The case of the commercial banks whose boards and management got the axe has been brewing since December after a report by a special investigator claimed the banks were fraudulently acquired. The central bank said Keystone Bank, Polaris Bank, and Union Bank committed infractions ranging from “regulatory non-compliance to corporate governance failure.”
“CBN [is] signalling that compliance is going to be a big deal going forward,” Tola Onayemi, CEO of Norebase, a compliance-tech startup, said on X, formerly Twitter.
Regulation across board
Financial regulators are not the only ones asserting themselves. Nigeria’s Corporate Affairs Commission (CAC), responsible for registering businesses, planned to enforce a rule forcing private companies with foreign shareholders to have a minimum of N100 million (roughly $126,600) as paid-up capital. Paid-in capital is the amount the owners of a company have paid in exchange for shares in the company
Before now, Nigerian companies with foreign shareholding only needed to put up N10 million (about $12,660) as paid-up capital. Part of the fees the CAC charges for company registration depends on the amount of paid-in-capital the company has received, a private wealth management lawyer told TechCabal. By increasing the minimum 10-fold, the CAC will increase its revenue from registering new companies.
The CAC notice refers to a 2022 rule, the Revised Handbook on Expatriate Quota, which was issued by Nigeria’s Interior Ministry. At face value, the rule only applies to companies that need a business permit and a Combined Expatriate Residence Permit and Aliens Card (CERPAC) to operate in Nigeria. But this broader application of the rule by the CAC means that even Nigerian founders who do not need a business permit or a residence permit (because they are Nigerian) will be forced to increase the paid-up capital to regain compliance.
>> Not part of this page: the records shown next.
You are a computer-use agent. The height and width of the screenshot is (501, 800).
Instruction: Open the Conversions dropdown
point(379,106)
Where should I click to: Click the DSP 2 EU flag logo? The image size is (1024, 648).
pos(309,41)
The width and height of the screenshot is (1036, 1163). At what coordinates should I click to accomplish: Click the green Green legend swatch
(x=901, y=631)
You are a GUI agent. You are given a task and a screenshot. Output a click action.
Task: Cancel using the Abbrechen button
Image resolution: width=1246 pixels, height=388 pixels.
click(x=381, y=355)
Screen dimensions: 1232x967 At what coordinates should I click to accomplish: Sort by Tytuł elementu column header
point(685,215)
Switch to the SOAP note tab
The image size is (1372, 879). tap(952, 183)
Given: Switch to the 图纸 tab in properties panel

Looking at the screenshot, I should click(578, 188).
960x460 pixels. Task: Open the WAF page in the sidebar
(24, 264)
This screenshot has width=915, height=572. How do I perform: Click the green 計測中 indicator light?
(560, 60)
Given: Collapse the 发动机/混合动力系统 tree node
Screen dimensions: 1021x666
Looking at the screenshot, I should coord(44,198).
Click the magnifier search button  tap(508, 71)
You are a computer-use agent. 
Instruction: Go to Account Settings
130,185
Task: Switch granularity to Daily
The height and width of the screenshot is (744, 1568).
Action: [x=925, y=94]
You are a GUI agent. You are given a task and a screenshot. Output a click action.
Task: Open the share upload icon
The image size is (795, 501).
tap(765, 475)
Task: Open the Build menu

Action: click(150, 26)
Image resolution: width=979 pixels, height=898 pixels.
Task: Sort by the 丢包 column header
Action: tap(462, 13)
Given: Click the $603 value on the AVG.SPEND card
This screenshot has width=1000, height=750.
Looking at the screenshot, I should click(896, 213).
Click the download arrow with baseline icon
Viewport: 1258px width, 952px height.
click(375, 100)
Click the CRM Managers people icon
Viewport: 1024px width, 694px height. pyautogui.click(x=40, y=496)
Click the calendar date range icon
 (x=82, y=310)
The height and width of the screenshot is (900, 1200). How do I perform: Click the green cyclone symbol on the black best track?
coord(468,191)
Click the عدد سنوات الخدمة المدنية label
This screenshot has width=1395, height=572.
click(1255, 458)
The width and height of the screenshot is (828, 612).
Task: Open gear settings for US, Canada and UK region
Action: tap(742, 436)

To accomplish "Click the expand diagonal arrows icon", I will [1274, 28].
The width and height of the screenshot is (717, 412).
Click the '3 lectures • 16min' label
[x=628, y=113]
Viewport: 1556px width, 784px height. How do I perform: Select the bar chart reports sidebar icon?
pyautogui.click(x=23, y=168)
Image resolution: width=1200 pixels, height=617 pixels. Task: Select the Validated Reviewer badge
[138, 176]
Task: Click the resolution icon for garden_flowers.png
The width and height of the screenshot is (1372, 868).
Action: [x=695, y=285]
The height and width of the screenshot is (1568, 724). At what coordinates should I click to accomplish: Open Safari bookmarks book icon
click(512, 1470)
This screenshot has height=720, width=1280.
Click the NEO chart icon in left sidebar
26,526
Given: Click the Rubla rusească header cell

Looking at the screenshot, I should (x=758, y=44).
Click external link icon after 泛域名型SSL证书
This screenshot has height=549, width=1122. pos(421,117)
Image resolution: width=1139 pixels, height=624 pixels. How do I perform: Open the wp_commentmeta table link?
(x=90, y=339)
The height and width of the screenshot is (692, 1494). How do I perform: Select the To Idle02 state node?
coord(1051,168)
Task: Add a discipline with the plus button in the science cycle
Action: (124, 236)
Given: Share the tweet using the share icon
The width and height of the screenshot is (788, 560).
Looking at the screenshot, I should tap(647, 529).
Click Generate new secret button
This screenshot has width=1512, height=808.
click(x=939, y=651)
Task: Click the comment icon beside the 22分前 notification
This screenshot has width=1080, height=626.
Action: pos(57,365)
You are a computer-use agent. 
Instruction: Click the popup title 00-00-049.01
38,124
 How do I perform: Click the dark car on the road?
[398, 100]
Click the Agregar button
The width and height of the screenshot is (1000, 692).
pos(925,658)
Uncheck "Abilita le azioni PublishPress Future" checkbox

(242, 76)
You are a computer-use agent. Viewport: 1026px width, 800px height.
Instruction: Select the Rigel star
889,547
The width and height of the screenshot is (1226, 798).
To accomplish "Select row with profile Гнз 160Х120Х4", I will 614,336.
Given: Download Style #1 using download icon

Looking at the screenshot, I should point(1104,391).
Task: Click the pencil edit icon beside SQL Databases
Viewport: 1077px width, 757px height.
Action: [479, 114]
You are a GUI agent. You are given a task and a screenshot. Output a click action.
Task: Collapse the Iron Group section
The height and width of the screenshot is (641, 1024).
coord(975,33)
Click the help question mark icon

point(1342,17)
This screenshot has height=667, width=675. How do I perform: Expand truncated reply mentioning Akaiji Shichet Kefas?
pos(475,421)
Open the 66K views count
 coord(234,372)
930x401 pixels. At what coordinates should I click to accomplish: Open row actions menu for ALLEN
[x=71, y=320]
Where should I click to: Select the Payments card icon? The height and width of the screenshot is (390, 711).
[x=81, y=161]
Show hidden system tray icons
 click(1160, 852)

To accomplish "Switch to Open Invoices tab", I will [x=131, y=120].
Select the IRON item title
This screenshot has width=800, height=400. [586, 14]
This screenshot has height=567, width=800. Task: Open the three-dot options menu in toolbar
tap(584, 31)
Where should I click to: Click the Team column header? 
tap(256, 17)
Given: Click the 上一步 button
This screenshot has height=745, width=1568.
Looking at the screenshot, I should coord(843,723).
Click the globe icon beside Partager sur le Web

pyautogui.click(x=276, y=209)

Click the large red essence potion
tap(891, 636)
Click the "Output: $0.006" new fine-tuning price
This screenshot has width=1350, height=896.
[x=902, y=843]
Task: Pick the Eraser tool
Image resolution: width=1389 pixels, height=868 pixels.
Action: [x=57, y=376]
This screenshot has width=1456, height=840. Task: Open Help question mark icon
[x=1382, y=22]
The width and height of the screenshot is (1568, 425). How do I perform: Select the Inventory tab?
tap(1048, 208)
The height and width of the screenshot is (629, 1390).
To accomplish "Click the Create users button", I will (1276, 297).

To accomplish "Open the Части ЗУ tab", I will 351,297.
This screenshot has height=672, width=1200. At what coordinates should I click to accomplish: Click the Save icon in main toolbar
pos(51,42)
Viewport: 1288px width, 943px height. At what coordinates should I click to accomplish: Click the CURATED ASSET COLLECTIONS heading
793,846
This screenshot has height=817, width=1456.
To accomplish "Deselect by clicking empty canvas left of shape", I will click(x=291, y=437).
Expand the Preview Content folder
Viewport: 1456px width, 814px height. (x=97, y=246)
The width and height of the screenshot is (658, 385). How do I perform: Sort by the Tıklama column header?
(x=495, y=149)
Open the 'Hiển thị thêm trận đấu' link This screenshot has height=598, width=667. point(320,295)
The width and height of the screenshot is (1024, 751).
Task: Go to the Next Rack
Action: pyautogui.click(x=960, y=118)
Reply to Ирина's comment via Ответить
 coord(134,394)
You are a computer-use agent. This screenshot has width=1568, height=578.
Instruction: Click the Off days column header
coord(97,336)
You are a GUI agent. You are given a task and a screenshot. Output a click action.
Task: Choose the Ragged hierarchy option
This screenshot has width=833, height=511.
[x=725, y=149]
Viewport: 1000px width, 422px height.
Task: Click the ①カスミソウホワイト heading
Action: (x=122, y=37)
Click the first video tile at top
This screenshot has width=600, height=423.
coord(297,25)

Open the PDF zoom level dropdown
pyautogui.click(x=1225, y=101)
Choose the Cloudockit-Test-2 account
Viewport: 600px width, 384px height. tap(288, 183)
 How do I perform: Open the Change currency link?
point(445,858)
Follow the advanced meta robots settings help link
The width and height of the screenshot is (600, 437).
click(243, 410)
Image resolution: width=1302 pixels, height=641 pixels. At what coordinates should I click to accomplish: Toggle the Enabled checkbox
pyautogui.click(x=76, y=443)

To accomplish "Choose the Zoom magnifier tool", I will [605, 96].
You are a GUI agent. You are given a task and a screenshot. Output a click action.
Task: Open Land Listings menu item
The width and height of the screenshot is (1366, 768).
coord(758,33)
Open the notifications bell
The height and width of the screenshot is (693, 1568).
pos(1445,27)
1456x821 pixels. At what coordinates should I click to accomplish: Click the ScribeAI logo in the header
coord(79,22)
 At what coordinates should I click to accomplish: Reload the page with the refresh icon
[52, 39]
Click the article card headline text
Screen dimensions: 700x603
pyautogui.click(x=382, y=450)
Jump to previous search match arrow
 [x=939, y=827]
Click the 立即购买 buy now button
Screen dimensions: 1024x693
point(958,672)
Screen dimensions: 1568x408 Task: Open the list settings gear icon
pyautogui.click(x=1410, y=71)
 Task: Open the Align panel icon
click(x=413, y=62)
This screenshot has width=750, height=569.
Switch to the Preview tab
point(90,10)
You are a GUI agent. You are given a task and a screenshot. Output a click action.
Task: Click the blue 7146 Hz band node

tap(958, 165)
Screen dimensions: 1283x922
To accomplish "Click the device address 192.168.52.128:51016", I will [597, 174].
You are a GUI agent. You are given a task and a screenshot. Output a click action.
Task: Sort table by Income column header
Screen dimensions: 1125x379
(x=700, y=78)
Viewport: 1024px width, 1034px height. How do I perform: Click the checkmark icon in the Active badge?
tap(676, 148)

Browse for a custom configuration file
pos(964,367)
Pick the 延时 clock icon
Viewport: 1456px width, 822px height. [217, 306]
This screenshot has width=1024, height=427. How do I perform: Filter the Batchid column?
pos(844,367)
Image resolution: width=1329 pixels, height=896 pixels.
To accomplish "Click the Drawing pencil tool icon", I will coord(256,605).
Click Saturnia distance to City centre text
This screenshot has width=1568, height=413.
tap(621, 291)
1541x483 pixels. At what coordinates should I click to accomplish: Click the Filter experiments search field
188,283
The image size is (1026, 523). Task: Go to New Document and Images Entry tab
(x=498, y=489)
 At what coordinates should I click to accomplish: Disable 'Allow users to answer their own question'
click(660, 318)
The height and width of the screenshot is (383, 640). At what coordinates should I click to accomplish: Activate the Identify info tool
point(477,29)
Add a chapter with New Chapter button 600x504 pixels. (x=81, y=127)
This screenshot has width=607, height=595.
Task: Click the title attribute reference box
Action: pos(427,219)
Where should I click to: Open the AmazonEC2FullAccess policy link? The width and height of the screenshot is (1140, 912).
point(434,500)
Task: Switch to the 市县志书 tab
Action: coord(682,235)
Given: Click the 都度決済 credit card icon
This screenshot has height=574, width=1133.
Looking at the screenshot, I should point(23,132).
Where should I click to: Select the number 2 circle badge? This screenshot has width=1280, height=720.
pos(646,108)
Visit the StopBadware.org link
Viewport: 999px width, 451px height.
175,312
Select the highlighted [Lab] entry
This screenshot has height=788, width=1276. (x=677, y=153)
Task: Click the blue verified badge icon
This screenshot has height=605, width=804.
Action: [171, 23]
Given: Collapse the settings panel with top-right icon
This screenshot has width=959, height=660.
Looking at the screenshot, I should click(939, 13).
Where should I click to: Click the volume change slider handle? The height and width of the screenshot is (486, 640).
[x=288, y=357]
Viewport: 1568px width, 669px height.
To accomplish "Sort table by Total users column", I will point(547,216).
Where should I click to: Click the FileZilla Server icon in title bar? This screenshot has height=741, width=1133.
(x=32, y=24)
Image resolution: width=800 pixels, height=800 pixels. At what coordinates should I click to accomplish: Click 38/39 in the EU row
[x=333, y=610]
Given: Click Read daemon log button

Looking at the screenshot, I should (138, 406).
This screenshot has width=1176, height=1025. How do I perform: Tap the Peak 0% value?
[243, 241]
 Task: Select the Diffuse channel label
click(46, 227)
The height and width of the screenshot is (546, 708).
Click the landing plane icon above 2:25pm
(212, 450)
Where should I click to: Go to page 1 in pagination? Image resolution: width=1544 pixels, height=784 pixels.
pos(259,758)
In a private group chat for tech founders and investors, seen by TechCabal, one entrepreneur wondered why the CAC appealed to a rule from another agency instead of the Company and Allied Matters Act (CAMA), a revised version of which was passed in 2022 to regulate corporate registrations in Nigeria. The CAMA is the same law that establishes the Corporate Affairs Commission.
The commission reversed course less than 48 hours later. In a statement published on December 22, 2023, it asked the public to disregard the notice given two days prior. “Our initial notice was based on the Federal Ministry of Interior Handbook on Expatriate Quota Administration 2022 Revised Edition. We shall issue an amended notice with regards to the above in due course,” the later statement said. The reaction on social media was furious.
“There are things that make business so inhospitable in Nigeria, yet we just find a way to move on. The fact that CAC could issue two conflicting statements within 48 hours, with no advance warning was triggering,” Subomi Plumptre, an executive at Volition Cap, a Lagos-based asset management firm, wrote on X, formerly Twitter.
At any rate, the message of the last 30 days is clear. Africa’s biggest recipient of venture capital funding has entered regulatory waters.